7.3 Performance Traps
Large dt speeds simulation but can hide dynamics; balance accuracy and runtime.
8. Extensions & Challenges
8.1 Beginner Extensions
- Add a mission timeline visualization.
8.2 Intermediate Extensions
- Support multiple satellites in the same simulator.
8.3 Advanced Extensions
- Integrate hardware-in-the-loop with real sensors.
9. Real-World Connections
9.1 Industry Applications
- Mission rehearsal and operations training.
- Digital twins for satellite health monitoring.

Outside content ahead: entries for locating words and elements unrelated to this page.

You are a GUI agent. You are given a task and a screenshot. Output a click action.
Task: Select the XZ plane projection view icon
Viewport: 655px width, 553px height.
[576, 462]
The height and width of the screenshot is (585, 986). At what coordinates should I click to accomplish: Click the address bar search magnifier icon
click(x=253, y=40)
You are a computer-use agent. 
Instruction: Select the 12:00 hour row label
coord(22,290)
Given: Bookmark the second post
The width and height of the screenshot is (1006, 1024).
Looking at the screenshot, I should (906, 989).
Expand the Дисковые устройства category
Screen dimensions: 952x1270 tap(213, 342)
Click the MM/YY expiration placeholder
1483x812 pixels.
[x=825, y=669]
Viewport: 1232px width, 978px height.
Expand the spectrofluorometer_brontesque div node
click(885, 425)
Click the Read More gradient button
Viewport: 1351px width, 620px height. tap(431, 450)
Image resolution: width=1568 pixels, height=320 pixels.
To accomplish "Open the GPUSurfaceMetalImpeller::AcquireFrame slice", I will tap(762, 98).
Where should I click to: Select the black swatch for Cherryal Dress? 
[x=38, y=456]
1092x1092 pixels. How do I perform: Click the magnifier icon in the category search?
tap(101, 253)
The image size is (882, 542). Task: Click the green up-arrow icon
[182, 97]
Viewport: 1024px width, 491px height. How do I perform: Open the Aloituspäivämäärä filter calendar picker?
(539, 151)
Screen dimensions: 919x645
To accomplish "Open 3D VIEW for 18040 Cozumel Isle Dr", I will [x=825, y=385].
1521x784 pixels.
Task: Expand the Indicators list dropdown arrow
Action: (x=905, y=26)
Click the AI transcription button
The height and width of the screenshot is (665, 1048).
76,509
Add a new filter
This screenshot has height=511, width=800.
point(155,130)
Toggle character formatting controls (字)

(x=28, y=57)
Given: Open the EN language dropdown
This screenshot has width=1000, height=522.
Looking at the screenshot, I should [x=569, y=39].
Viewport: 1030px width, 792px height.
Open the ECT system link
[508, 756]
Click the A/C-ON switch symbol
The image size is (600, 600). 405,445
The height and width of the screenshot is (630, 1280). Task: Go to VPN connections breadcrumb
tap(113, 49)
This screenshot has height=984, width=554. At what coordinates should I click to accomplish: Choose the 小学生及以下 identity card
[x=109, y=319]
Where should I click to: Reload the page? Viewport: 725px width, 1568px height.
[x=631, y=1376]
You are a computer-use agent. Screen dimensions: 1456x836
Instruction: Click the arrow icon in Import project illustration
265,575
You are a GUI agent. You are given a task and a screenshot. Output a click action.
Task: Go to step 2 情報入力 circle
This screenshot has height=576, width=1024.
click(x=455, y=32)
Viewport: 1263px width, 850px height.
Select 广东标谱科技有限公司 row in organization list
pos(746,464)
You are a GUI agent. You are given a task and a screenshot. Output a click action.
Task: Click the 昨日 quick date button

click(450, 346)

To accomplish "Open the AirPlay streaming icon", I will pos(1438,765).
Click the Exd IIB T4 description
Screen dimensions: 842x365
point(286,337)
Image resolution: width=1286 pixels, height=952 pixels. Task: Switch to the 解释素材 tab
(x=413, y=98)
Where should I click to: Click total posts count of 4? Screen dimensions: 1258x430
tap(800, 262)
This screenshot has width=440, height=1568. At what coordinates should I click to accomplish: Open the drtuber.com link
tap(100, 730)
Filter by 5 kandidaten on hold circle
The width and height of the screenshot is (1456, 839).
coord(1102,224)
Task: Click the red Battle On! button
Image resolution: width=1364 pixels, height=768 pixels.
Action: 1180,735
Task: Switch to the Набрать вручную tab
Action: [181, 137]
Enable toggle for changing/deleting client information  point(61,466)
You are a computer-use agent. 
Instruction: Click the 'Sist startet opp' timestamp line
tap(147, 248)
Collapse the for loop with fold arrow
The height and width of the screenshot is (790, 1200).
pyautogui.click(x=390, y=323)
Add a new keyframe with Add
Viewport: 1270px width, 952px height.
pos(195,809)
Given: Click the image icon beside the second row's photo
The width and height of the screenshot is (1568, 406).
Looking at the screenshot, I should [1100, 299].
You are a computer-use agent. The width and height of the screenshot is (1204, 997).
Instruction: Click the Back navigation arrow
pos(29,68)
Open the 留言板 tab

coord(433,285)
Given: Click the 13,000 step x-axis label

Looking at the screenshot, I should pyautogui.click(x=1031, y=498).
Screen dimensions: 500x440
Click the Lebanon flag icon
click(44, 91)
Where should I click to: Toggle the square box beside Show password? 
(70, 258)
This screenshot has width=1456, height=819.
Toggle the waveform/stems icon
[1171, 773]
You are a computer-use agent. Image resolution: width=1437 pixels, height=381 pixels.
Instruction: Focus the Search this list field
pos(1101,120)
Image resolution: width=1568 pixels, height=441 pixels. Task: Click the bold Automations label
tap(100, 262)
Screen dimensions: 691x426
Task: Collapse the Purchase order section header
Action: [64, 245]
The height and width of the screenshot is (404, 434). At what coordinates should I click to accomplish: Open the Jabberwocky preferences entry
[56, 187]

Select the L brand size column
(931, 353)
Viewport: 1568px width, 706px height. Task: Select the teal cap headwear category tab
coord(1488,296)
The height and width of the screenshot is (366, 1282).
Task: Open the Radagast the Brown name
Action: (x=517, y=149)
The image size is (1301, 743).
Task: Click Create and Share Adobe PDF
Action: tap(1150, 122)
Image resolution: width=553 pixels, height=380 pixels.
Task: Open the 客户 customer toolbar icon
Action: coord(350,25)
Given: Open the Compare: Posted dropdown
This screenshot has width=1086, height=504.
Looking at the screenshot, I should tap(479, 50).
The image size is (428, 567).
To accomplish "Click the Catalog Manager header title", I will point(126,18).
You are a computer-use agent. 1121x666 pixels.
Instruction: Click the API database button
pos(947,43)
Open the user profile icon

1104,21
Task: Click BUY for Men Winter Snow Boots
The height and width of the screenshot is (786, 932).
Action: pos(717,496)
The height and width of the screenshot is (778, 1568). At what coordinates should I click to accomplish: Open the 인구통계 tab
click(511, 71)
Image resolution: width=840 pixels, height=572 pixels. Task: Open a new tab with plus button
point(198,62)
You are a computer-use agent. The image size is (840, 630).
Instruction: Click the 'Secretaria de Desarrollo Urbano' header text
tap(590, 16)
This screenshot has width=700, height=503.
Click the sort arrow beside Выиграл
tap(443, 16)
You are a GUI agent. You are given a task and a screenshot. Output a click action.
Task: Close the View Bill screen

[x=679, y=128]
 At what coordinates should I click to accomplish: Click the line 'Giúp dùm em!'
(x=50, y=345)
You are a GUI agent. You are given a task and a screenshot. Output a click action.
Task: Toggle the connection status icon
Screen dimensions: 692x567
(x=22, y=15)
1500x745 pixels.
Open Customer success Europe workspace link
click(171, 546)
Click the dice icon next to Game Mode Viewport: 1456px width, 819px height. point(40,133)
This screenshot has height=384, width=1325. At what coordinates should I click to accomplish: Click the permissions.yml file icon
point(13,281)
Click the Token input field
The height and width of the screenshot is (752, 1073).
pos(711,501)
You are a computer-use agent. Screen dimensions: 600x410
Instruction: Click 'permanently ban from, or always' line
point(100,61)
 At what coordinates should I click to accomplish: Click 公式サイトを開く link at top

9.2 Related Open Source Projects
- Orekit for orbit dynamics.
- cFS for flight software simulation.
9.3 Interview Relevance
- Demonstrates systems integration and simulation design.
10. Resources
10.1 Essential Reading
- Spacecraft Systems Engineering (integration chapters).
- Fundamentals of Software Architecture (interfaces and contracts).
10.2 Video Resources
- Mission simulation case studies.
10.3 Tools & Documentation
- numpy, matplotlib.
10.4 Related Projects in This Series
11. Self-Assessment Checklist
11.1 Understanding
- I can explain multi-rate scheduling.
- I can define subsystem interface contracts.
- I can validate simulation determinism.
11.2 Implementation
- Simulation outputs match golden files.
- Fault injections trigger expected actions.
- Logs include timestamps and reason codes.
11.3 Growth
- I can extend the simulator to new subsystems.
12. Submission / Completion Criteria
Minimum Viable Completion:
- Integrate orbit + EPS + ADCS with deterministic scheduler.
Full Completion:
- Add telemetry scheduling and pass simulations with logs.
Excellence (Going Above & Beyond):
- Add multi-satellite support and hardware-in-the-loop hooks.